Da candidati e onorevoli ai militanti il passo è breve. Il buon esempio non è per nulla vano, le squadracce a 5 stelle sono subito pronte a colpire sul web. C'è chi su Taranto dice: «Siete massacrati dall'Ilva ma vi meritate tutto». Chi riguardo l'Aquila, dove al ballottaggio vanno centrosinistra e centrodestra, scrive «vince il Pd nelle zone terremotate, si vede che amano il campeggio». Chi riguardo il voto di Genova, dove anche in questo caso il ballottaggio sarà tra centrosinistra e centrodestra con mazzata in casa propria per Grillo, se ne esce con un «la prossima volta che esonderà un fiume allora morite con i vostri figli». C'è poi il vignettista semi ufficiale dei grillini Mario Improta, alias Marione, che rappresenta gli italiani agonizzanti in un mare di liquami mentre rifiutano la mano tesa e, naturalmente, linda del Movimento 5 stelle che vuole salvarli. Manifesto del disprezzo totale che i militanti 5 stelle nutrono verso chi non la pensa come loro.

D'altra parte per chi è cresciuto alla scuola del «vaffa» e ha fatto dell'insulto la propria cifra stilistica il canovaccio è chiaro. Sono tutti ladri e corrotti e mafiosi, asserviti al potere, incapaci e in malafede. Tutti tranne loro, ovviamente. E allora è normale, quasi naturale trascendere nell'insulto. Come normale è prendersela con la stampa.
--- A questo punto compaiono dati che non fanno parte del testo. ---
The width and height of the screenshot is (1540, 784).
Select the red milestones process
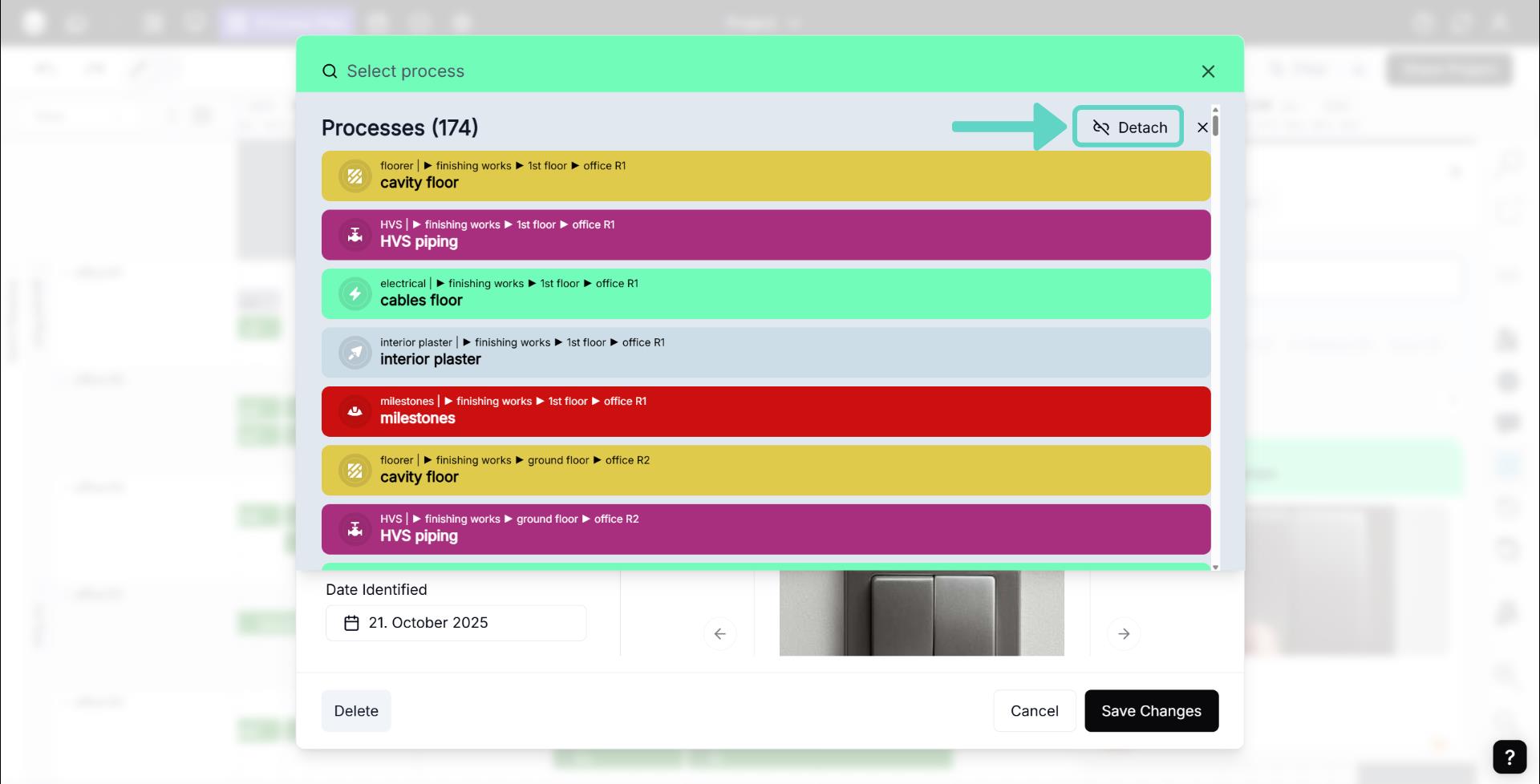(x=765, y=411)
E quindi se il giornalista Nicola Porro si permette in Tv di mettere alle corde il grillino Alfonso Bonafede, smontando punto su punto il reddito di cittadinanza, su Facebook ecco puntuale il bombardamento di commenti che vanno da «venduto» a «servo del potere» a «maleducato» fino ai classici pennivendoli. Poco importa che Porro sia stato preciso, puntuale e incalzante sul merito e che abbia zittito il deputato incapace di replicare per mancanza di argomenti. Se li attacchi sei brutto e cattivo, a prescindere.

Stesso trattamento subito anche da Maurizio Costanzo che sempre in tv ha criticato la senatrice grillina Paola Taverna sottolineando i mali di Roma e la malagestione della giunta Raggi con ironia e sarcasmo. A lui l'invito di «ritirarsi» «di andare a guardare qualche cantiere», o più semplicemente, «di tacere». Alla faccia della democrazia. Nulla di strano per chi ha varato le liste di proscrizione per i giornalisti non graditi e definisce da sempre la stampa venduta al fantomatico, indefinito e inafferrabile «potere».

D'altra parte quando le logiche del peggior becero tifo da stadio vengono applicate alla politica il risultato è questo. Non conta la realtà dei fatti: l'arbitro è sempre venduto, gli avversari rubano e i tifosi delle altre squadre fanno schifo. È la politica grillina e nessuno sembra esserne immune.